- [What is expected]: Please find the lines in the entries below that contain the word "computer", and copy each one.

(Stored items)
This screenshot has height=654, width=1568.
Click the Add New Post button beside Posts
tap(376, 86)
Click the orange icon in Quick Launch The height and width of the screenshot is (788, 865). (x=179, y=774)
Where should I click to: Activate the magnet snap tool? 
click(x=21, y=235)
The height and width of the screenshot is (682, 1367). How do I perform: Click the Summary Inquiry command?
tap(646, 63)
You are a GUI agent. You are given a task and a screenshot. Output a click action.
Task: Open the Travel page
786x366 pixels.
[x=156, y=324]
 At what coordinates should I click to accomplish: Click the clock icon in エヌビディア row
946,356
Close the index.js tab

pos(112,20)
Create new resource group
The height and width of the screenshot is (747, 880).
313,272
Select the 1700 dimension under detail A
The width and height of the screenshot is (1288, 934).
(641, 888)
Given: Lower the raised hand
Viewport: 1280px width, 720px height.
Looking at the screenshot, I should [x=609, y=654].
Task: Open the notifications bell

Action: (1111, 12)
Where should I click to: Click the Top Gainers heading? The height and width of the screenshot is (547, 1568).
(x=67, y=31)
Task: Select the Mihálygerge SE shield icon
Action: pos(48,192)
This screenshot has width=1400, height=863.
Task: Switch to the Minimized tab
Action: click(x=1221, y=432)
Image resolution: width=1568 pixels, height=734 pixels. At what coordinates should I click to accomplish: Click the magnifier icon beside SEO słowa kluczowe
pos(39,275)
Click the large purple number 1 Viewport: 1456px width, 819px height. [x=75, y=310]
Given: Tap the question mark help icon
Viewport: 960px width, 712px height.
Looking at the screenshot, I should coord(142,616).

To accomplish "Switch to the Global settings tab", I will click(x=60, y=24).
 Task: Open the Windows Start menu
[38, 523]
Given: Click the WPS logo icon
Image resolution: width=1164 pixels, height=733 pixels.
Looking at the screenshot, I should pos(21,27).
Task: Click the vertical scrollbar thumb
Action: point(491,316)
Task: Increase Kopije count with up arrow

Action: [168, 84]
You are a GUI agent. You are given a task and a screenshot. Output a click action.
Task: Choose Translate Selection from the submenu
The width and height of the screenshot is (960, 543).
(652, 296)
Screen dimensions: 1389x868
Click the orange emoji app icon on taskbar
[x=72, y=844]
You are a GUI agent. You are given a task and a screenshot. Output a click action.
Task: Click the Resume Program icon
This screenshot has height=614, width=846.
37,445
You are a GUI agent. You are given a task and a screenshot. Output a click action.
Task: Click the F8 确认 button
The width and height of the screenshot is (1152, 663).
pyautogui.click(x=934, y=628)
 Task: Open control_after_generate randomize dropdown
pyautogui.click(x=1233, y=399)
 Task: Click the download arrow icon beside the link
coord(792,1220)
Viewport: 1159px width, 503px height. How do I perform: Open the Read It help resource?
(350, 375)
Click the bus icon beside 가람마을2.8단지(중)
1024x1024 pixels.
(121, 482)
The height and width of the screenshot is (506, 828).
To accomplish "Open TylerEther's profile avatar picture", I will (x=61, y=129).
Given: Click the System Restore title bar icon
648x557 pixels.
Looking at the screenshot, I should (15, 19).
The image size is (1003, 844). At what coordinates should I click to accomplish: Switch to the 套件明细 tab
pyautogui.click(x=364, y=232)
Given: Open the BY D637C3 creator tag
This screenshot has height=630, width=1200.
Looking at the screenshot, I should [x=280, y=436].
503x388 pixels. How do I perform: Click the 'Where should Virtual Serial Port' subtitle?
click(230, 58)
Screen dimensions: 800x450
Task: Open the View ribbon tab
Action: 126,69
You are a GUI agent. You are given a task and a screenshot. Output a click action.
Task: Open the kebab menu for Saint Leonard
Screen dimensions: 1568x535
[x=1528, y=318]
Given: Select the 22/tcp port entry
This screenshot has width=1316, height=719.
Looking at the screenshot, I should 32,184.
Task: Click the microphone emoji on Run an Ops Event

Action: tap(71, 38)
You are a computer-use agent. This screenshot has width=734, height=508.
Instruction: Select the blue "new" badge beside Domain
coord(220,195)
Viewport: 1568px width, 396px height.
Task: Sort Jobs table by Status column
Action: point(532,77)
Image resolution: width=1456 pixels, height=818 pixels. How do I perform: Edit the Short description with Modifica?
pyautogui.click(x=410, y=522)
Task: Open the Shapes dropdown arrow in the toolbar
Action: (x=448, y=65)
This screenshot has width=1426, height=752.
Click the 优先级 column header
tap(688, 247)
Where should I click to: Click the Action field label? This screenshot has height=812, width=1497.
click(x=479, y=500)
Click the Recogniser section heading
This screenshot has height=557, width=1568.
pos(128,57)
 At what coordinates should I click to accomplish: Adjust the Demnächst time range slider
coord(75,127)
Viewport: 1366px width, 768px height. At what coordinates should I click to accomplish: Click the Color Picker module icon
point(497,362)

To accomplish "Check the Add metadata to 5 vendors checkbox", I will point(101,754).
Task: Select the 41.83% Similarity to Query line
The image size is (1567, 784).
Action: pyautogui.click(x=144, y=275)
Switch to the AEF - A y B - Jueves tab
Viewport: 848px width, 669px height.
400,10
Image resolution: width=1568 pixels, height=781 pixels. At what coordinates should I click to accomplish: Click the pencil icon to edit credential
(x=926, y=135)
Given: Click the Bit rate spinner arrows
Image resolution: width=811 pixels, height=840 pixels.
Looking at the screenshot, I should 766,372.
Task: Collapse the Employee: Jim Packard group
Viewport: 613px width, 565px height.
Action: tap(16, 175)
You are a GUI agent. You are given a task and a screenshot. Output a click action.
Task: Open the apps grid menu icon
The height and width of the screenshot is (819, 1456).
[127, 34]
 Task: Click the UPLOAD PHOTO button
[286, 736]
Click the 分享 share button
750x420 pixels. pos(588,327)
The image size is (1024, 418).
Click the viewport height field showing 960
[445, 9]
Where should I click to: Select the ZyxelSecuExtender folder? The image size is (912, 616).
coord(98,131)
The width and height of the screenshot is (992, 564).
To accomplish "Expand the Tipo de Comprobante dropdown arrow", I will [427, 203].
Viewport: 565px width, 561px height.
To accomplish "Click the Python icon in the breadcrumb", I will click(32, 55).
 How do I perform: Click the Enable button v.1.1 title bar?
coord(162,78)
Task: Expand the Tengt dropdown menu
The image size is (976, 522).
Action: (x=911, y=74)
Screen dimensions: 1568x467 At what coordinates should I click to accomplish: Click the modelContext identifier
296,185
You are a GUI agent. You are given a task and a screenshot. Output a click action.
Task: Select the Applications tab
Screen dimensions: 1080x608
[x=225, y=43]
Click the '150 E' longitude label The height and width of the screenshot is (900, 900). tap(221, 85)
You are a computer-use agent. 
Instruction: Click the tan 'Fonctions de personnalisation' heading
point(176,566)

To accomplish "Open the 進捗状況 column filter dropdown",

- [Task answer]:
You are a computer-use agent. This screenshot has width=734, height=508.
You are a computer-use agent. 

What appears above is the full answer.